>> start Extracted information
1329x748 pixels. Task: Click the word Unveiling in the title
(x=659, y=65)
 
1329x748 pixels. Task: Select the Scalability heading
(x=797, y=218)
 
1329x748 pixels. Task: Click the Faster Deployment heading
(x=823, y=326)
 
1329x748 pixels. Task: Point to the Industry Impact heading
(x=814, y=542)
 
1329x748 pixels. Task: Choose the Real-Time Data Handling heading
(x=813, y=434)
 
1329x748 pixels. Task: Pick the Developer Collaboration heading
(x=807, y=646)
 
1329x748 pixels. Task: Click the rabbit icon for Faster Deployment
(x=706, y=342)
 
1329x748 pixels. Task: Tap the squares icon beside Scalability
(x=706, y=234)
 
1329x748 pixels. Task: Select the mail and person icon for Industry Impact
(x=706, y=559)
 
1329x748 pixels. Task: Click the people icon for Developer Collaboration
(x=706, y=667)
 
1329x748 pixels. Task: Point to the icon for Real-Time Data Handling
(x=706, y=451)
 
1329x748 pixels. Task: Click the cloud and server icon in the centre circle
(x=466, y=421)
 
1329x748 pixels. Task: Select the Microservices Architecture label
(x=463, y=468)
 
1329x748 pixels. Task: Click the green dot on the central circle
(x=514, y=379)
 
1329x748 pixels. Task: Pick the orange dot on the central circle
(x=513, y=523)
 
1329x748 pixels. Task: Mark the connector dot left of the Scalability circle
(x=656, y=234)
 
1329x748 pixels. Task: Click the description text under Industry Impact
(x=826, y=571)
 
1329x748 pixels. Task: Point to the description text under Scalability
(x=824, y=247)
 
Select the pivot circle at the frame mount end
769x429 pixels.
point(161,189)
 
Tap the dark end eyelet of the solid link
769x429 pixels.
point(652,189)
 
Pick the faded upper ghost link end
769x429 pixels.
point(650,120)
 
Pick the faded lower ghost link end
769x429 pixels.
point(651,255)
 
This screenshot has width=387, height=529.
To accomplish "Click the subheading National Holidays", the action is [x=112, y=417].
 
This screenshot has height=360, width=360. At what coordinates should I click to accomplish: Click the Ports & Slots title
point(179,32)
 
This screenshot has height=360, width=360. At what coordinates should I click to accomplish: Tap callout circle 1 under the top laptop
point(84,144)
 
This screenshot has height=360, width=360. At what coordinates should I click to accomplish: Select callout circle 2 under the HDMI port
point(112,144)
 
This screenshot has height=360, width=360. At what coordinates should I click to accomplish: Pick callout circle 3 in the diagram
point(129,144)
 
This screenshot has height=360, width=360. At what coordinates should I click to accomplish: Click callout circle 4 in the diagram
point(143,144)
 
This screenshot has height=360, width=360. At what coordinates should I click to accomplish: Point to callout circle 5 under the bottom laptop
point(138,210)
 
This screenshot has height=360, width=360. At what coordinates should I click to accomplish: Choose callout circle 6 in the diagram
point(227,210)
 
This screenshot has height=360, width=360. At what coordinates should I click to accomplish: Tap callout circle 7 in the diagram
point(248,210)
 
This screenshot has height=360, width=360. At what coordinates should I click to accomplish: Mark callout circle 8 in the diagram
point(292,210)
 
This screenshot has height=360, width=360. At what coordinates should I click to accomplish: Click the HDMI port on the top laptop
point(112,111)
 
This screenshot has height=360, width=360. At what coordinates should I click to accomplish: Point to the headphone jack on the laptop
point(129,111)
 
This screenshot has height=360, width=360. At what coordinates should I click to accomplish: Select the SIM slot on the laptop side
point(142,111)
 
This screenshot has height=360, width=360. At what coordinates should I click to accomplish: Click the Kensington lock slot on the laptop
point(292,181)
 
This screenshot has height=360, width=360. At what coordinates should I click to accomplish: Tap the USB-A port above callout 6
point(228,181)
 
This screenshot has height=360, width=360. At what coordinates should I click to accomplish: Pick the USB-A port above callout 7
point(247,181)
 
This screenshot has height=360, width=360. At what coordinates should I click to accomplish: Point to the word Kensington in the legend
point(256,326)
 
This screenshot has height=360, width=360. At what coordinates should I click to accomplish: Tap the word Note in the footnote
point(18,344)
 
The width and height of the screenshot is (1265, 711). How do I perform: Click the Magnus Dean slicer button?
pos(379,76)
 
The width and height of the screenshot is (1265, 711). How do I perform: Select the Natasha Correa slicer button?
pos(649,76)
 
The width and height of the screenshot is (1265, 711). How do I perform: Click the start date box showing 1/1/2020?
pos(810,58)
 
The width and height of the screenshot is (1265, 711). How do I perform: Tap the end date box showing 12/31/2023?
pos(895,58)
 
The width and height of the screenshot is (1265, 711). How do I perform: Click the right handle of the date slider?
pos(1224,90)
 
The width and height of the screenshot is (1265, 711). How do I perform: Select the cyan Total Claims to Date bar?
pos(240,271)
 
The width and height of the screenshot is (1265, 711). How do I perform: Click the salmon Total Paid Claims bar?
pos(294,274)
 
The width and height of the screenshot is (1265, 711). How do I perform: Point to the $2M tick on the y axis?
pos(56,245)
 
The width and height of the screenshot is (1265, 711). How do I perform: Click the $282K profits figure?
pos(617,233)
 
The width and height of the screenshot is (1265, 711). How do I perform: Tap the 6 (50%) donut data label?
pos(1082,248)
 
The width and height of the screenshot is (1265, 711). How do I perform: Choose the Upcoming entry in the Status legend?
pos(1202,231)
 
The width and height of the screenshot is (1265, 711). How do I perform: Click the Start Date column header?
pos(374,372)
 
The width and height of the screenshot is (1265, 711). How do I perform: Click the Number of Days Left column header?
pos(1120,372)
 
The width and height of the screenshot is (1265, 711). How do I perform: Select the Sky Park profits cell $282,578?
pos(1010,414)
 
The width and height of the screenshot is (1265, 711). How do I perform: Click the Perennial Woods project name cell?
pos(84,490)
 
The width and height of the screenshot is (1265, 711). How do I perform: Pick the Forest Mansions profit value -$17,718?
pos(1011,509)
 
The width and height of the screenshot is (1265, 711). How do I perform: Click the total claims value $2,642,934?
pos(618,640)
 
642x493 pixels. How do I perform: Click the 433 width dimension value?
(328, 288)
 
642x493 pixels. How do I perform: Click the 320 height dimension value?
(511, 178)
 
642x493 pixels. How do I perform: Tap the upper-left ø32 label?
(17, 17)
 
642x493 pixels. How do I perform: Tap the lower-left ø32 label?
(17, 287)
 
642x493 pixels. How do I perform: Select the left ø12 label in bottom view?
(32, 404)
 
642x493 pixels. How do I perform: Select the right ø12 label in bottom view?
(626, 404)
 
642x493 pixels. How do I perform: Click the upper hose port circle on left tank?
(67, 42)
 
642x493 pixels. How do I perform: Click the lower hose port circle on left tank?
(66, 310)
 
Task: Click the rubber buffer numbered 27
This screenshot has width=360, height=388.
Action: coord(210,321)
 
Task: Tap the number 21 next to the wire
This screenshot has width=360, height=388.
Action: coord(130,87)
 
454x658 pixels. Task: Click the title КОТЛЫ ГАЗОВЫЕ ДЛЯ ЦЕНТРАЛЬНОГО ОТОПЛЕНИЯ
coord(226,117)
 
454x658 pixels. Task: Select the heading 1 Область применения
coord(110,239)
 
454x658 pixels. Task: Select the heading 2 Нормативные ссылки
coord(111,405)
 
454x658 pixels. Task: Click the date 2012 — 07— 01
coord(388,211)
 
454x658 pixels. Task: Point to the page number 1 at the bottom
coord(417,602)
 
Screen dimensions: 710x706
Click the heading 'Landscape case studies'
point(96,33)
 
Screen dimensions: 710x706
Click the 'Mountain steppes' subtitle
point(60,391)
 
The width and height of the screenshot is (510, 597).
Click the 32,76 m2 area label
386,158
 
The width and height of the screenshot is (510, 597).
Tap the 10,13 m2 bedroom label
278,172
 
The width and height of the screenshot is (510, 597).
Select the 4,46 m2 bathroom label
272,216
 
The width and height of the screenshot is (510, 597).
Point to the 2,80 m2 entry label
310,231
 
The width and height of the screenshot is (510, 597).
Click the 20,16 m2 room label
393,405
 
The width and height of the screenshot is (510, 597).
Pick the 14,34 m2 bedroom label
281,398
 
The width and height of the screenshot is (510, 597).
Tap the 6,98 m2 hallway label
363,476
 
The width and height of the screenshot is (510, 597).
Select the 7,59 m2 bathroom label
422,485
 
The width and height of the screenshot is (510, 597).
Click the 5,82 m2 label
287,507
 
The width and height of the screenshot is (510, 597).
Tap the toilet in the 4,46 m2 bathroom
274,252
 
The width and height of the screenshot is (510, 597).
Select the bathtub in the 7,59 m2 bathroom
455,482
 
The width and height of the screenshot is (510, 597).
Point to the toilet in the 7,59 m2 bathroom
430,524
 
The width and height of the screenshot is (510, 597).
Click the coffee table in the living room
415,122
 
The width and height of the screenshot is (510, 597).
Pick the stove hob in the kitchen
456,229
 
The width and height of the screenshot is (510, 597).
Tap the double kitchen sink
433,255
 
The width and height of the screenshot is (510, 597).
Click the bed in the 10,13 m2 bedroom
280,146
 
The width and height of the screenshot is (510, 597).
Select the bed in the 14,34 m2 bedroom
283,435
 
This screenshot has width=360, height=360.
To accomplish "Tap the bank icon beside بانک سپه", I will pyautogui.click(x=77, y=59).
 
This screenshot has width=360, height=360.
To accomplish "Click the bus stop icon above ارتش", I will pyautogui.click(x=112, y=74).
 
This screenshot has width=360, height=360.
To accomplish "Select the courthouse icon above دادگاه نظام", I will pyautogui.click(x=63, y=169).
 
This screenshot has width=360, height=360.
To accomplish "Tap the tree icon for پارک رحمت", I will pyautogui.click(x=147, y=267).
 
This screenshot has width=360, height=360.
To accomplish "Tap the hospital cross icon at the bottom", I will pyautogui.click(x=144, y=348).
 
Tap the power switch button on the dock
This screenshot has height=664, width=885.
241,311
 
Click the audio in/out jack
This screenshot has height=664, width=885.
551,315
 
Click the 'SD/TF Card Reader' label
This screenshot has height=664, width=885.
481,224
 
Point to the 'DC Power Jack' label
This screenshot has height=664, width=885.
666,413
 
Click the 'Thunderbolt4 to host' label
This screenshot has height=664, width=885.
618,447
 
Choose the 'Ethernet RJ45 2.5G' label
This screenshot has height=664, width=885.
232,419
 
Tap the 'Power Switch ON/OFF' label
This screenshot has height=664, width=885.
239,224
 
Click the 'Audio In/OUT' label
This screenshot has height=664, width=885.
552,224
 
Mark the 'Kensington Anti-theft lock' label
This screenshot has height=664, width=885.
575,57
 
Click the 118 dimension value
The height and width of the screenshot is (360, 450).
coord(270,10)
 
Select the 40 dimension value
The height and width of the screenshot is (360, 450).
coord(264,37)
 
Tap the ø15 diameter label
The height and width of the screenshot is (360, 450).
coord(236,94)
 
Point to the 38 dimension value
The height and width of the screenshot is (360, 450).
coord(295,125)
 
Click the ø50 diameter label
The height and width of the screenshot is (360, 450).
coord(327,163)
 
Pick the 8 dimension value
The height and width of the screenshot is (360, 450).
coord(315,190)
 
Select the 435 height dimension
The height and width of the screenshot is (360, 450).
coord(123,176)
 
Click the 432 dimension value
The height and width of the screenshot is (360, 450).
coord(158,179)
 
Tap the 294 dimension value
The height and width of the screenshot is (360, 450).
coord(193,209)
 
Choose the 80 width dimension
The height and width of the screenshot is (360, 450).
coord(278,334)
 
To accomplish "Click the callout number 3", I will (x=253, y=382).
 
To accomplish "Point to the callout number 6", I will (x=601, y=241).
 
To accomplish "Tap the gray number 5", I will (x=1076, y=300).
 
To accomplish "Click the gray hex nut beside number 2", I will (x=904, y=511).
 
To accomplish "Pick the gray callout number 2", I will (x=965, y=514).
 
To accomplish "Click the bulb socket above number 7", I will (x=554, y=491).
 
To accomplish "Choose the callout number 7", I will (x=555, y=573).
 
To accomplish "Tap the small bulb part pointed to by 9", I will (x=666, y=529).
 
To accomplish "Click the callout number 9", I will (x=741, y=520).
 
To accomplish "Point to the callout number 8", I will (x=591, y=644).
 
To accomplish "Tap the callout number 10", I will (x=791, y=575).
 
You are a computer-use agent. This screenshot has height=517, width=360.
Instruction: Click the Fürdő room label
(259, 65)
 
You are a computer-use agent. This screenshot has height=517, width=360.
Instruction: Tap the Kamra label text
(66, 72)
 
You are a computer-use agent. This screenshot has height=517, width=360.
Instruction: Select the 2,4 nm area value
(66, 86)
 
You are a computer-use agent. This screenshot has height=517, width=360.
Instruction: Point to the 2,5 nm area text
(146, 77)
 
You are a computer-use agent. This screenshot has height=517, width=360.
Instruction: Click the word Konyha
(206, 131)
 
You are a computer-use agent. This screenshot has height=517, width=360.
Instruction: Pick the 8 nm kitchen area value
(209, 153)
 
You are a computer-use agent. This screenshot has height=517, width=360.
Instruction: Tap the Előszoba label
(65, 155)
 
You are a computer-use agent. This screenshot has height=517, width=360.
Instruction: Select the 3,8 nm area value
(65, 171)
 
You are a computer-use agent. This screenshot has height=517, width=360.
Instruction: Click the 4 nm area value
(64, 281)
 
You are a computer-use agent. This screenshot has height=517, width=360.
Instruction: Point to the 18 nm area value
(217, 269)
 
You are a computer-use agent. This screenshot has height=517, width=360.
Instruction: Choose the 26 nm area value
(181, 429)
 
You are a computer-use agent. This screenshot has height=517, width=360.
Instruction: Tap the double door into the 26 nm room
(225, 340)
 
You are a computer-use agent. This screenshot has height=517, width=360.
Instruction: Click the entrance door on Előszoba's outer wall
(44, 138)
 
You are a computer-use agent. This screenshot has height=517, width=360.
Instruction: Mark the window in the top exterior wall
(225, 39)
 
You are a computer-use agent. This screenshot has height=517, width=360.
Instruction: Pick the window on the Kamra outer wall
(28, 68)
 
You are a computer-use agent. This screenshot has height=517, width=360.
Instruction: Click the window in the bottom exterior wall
>> end Extracted information
### Work required
Convert the rows from the line with "Click the 'Thunderbolt4 to host' label" up to and including the line with "coord(270,10)" into a JSON list of strings, one string per line, leaving out blank lines.

### Response to the exercise
[
  "Click the 'Thunderbolt4 to host' label",
  "This screenshot has height=664, width=885.",
  "618,447",
  "Choose the 'Ethernet RJ45 2.5G' label",
  "This screenshot has height=664, width=885.",
  "232,419",
  "Tap the 'Power Switch ON/OFF' label",
  "This screenshot has height=664, width=885.",
  "239,224",
  "Click the 'Audio In/OUT' label",
  "This screenshot has height=664, width=885.",
  "552,224",
  "Mark the 'Kensington Anti-theft lock' label",
  "This screenshot has height=664, width=885.",
  "575,57",
  "Click the 118 dimension value",
  "The height and width of the screenshot is (360, 450).",
  "coord(270,10)"
]